Task statement:
Below are the records; copy exactly the stretch from the line containing "Task: Place cursor" through the line containing "1891x1182 pixels.", both ends included, and nothing else.

═══ Dataset entries ═══

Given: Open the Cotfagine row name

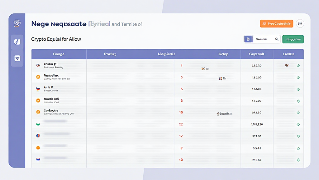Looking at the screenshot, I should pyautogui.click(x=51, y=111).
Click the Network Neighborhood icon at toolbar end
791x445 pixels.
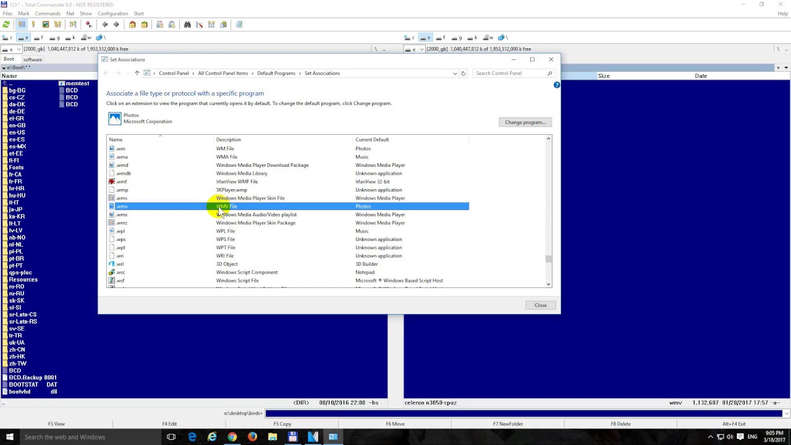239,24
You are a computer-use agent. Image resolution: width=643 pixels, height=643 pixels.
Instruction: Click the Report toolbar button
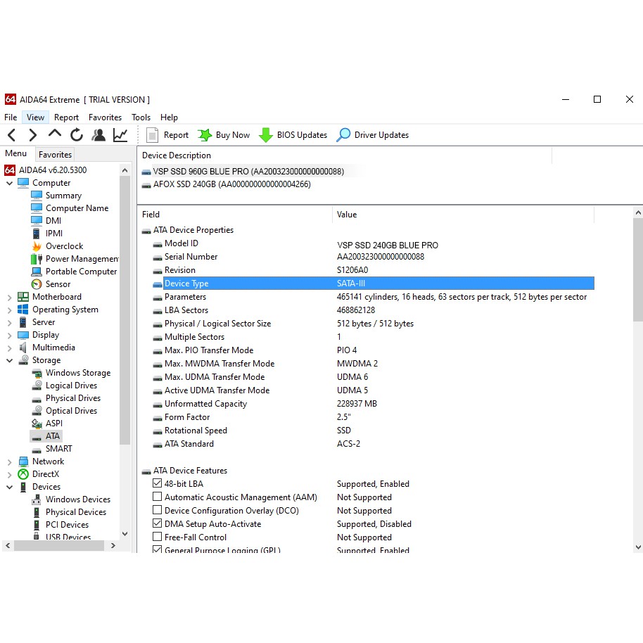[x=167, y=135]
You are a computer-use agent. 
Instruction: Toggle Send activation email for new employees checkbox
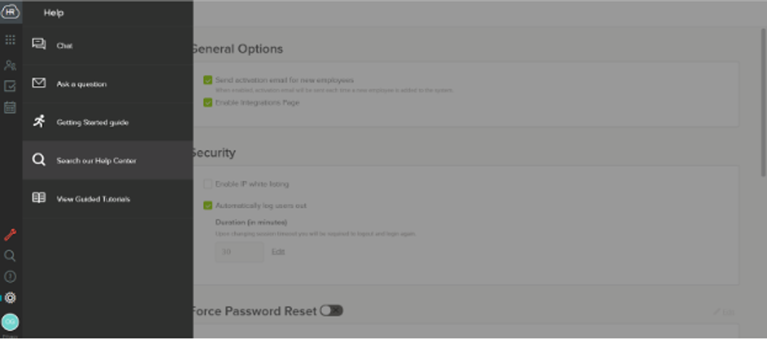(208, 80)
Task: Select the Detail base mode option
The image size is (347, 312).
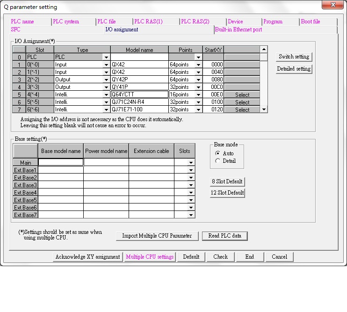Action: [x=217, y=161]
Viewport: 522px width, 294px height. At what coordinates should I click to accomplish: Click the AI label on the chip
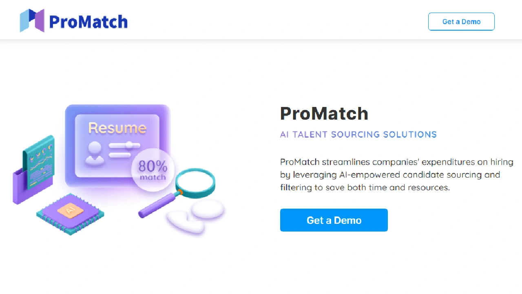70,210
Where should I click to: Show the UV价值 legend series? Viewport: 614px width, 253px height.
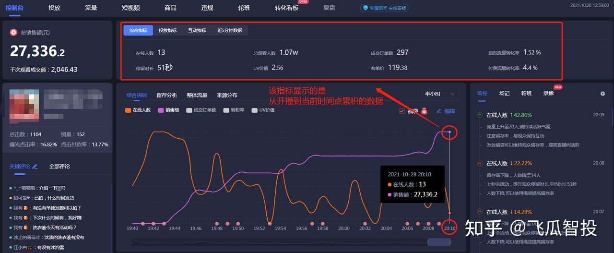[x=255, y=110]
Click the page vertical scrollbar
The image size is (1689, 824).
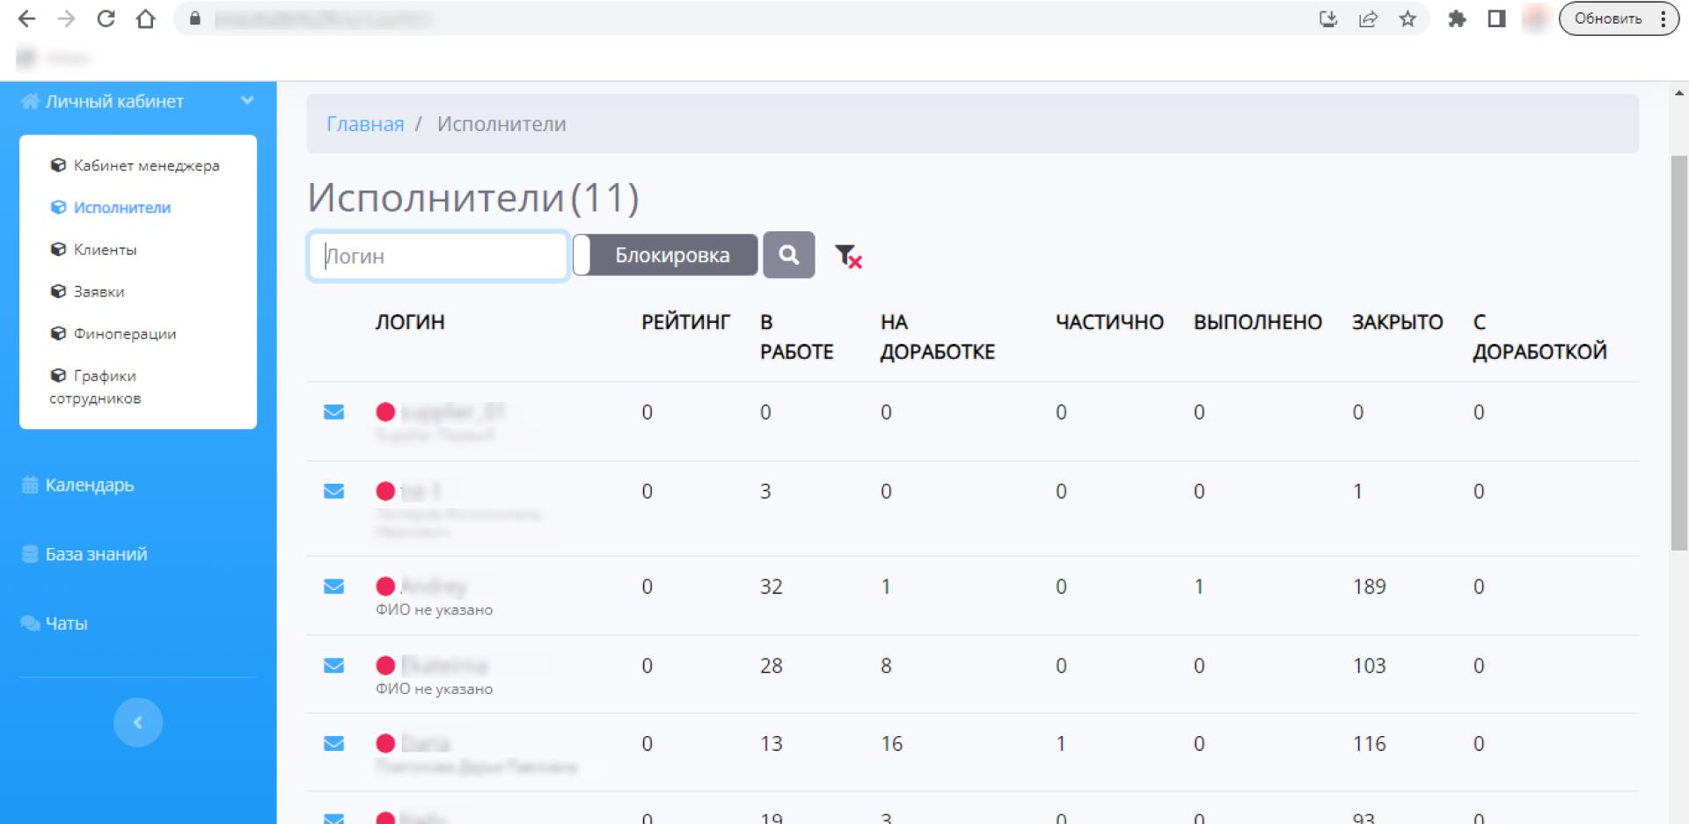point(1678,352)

═══
═══ Dataset entries ═══

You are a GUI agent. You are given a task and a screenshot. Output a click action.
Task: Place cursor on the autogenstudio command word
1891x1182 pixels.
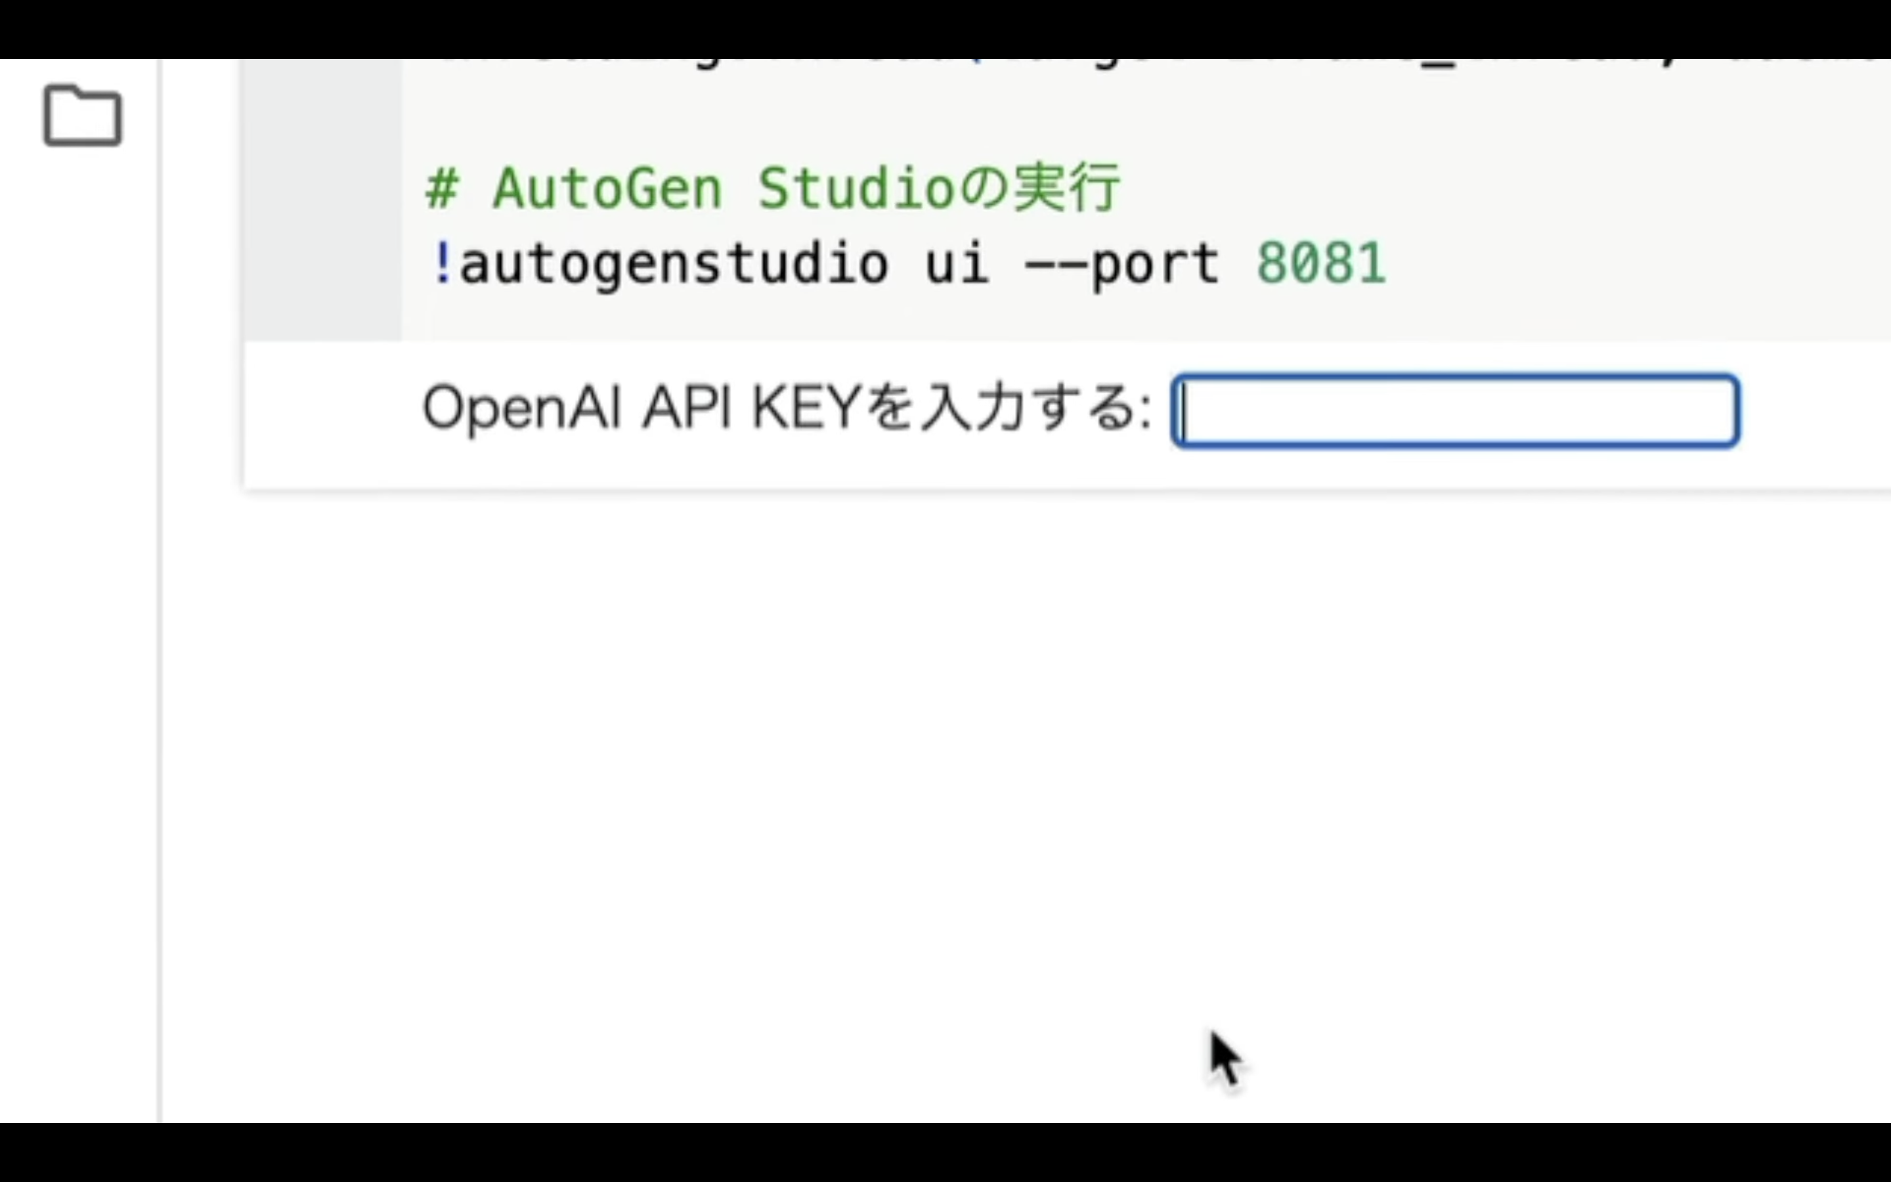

═══
═══ Dataset entries ═══

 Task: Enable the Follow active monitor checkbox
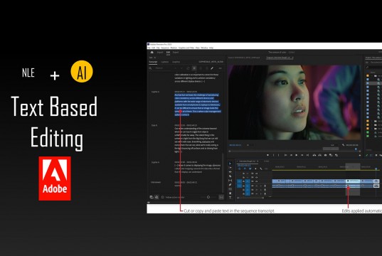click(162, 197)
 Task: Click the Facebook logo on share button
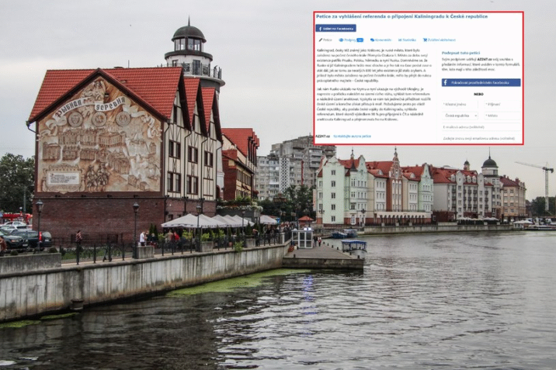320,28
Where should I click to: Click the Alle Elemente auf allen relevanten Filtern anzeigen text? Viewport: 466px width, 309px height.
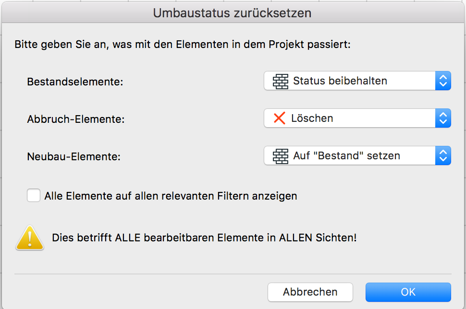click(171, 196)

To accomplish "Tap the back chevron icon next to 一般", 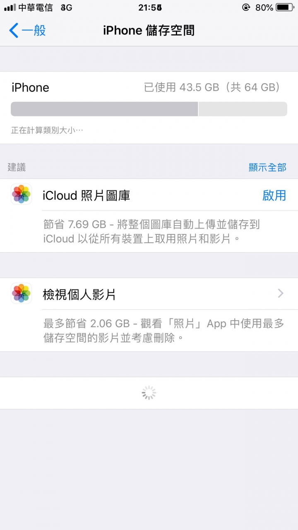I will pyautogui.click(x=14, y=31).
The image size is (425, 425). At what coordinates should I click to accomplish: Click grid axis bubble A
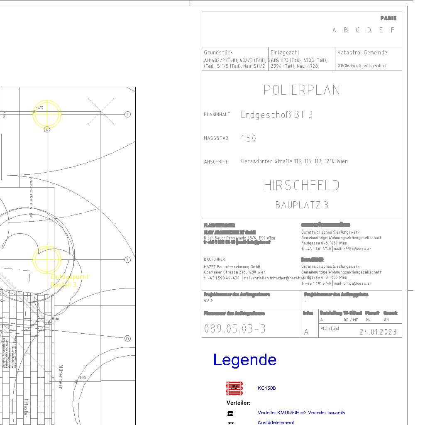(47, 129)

═══

Exercise answer:
Task: Place cursor on the autogenstudio command word
1891x1182 pixels.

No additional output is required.